Les entreprises s'exposent à des risques importants en utilisant ces IA hébergées en Chine. "L'utilisation d'API constitue une véritable mine d'or pour les opérateurs chinois. Contrairement aux interfaces graphiques, les API génèrent un volume de requêtes nettement supérieur et beaucoup plus détaillé. Chaque appel devient alors une source précieuse de données permettant de cartographier précisément l'activité et les intérêts de votre entreprise", rappelle Michael Freeman, head of threat Intelligence au sein d'Armis, société spécialisée en cybersécurité.

Comment sécuriser les modèles ?

Alors comment faire face à tous ces risques lorsqu'on est une entreprise ? La première mesure consiste à privilégier l'exécution en local des modèles. "Les grandes sociétés de conseil utilisent de plus en plus l'intelligence artificielle, mais font tout tourner en interne", observe Fred Simon.
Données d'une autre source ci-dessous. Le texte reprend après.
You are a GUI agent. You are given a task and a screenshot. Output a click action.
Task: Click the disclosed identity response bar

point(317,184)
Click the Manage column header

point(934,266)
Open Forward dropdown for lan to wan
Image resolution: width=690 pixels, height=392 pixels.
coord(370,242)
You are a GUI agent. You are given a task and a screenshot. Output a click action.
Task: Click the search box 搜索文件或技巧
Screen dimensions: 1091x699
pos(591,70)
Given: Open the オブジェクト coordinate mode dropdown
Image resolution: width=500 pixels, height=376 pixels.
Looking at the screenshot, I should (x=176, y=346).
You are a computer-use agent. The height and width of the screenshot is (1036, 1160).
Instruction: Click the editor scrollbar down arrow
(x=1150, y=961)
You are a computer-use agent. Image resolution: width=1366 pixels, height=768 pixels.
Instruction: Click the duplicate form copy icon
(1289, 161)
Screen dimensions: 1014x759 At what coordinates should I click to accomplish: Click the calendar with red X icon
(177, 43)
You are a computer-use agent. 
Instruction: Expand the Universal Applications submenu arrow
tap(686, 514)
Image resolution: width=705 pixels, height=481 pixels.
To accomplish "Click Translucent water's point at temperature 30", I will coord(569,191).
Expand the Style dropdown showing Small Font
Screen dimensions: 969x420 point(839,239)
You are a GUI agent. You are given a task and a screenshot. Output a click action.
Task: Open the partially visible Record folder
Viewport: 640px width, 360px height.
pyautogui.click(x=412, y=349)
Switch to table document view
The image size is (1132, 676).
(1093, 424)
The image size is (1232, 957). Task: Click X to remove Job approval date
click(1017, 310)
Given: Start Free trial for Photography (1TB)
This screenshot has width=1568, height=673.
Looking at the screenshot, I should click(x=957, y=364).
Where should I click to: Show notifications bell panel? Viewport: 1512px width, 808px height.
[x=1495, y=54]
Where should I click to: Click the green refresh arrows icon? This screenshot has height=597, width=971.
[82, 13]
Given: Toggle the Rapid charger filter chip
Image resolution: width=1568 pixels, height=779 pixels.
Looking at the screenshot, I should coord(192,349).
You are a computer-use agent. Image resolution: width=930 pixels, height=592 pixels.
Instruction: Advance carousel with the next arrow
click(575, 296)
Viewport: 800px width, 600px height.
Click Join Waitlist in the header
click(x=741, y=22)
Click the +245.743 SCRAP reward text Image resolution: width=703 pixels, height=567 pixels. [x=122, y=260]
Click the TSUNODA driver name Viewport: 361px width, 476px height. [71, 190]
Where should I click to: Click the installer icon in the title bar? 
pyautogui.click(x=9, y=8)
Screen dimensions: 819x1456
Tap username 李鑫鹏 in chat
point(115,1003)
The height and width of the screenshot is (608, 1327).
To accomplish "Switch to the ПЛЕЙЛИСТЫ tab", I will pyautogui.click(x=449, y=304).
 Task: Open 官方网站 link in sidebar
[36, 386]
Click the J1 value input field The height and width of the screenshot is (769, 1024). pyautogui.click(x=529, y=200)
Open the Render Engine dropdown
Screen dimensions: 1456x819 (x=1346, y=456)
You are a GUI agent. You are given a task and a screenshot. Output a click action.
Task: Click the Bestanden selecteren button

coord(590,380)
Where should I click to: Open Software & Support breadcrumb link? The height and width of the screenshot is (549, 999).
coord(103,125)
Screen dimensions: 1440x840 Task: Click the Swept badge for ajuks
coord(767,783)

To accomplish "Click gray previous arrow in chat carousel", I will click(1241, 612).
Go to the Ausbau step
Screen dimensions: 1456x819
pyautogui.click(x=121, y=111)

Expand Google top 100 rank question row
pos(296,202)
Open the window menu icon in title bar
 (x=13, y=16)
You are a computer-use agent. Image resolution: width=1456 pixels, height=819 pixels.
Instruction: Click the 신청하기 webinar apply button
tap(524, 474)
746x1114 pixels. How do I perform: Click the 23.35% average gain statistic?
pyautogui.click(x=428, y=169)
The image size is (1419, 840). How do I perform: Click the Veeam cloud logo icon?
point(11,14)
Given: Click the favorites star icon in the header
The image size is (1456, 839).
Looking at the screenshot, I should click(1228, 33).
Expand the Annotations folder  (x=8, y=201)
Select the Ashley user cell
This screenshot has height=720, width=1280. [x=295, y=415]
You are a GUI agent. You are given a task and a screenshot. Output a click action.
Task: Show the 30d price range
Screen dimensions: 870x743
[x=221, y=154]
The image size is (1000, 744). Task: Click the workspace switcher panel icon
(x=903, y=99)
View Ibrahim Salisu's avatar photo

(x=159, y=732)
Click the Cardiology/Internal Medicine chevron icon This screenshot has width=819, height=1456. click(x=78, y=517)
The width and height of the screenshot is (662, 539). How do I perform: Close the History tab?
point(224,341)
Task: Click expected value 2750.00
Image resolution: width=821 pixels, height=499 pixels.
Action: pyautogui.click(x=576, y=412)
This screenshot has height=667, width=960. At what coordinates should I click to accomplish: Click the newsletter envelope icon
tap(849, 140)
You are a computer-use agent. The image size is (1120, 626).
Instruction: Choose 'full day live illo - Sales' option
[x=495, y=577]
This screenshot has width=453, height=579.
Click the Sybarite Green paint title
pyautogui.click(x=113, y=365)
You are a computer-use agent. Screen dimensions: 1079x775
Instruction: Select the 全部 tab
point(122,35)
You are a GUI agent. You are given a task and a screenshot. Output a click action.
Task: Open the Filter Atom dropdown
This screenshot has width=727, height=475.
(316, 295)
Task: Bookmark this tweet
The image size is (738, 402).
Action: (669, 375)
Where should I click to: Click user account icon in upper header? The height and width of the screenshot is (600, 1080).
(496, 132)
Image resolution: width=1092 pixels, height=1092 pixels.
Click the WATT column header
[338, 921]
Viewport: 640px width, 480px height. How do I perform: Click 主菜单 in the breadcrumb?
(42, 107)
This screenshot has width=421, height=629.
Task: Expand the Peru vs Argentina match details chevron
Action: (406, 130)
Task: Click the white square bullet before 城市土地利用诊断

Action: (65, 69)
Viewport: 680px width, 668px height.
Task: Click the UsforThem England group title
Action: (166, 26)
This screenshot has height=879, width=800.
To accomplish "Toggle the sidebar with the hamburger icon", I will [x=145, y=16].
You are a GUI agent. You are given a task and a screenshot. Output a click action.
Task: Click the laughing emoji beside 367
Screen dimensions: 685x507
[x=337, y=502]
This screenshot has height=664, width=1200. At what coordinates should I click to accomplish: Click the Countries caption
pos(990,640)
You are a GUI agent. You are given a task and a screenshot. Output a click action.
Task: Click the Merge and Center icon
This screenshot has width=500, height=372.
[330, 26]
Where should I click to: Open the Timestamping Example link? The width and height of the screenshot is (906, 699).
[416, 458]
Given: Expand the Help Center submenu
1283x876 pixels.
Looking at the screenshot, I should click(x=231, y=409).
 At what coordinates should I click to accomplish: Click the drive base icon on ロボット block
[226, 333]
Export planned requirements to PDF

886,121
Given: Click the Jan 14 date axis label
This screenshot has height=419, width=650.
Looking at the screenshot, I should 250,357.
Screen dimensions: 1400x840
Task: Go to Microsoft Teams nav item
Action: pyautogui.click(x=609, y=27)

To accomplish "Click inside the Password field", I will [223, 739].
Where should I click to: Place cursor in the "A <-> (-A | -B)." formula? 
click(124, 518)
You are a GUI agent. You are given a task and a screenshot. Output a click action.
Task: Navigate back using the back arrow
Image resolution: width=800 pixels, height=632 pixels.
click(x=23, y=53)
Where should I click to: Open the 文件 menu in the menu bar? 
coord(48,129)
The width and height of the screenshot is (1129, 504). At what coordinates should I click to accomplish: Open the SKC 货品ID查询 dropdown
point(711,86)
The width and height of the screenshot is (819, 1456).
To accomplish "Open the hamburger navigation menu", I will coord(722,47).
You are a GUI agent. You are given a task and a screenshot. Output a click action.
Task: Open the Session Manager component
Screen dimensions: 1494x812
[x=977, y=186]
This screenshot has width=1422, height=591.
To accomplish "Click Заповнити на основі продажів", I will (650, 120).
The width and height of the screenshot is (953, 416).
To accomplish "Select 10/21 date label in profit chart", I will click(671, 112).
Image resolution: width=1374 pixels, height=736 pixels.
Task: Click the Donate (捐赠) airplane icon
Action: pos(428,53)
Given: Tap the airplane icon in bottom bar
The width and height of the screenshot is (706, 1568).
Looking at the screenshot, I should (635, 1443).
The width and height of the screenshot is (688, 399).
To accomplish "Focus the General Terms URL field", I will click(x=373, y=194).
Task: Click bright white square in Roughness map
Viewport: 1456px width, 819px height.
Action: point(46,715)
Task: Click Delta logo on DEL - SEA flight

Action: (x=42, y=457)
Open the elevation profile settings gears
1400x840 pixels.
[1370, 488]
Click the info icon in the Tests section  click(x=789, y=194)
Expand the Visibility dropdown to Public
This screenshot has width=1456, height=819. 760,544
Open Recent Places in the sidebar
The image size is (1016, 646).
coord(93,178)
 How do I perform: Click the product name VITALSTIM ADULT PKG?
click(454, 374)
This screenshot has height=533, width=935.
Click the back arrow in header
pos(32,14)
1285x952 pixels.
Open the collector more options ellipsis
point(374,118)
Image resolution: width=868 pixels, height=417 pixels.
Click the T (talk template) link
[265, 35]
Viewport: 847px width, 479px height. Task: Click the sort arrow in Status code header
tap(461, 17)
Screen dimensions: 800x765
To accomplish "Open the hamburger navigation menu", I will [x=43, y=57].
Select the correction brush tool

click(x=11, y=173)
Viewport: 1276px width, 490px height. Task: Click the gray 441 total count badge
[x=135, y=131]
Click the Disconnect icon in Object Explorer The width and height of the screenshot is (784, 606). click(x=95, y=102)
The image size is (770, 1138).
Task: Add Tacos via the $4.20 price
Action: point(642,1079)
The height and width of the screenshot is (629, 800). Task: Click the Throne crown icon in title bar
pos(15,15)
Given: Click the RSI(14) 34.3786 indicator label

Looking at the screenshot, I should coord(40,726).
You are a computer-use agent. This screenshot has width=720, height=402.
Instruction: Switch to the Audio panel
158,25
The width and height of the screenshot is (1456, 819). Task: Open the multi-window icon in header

Cette approche, bien que techniquement exigeante, limite considérablement les fuites de données sensibles vers des serveurs étrangers. La surveillance des environnements d'exécution constitue également un enjeu majeur. "Ce que nous avons découvert, c'est que les véritables dangers résident dans les environnements d'exécution des modèles", explique Fred Simon. JFrog s'intéresse particulièrement au code qui entoure les modèles d'IA. "Il s'agit des environnements Python, MLflow et TensorFlow. C'est là que se trouvent les problèmes de sécurité les plus importants", précise-t-il.

De son côté, Michael Freeman recommande une architecture multi-agents pour renforcer la sécurité : "Nous développons des systèmes basés sur des agents spécifiquement conçus pour surveiller et valider les performances d'autres agents."  Cette surveillance croisée permet d'identifier rapidement les comportements suspects ou les failles potentielles. "Pour les modèles générant du code, nous construisons d'autres agents qui recherchent automatiquement des vulnérabilités spécifiques, comme l'utilisation d'un IV statique (valeur aléatoire utilisée pour chiffrer des données, ndlr) dans une fonction cryptographique ou des méthodes inappropriées de stockage de clés", précise-t-il.

En définitive, les modèles chinois open source, s'ils sont correctement analysés, ne présentent pas plus de risques que leurs équivalents américains ou européens. Pour les modèles propriétaires, la distinction est plus subtile. Si théoriquement le niveau de risque devrait être comparable entre services américains et chinois, c'est le cadre juridique qui change la donne. La législation chinoise (et notamment la National Intelligence Law) impose aux entreprises une coopération obligatoire avec les autorités, sans les protections légales ou la transparence existantes dans les démocraties occidentales.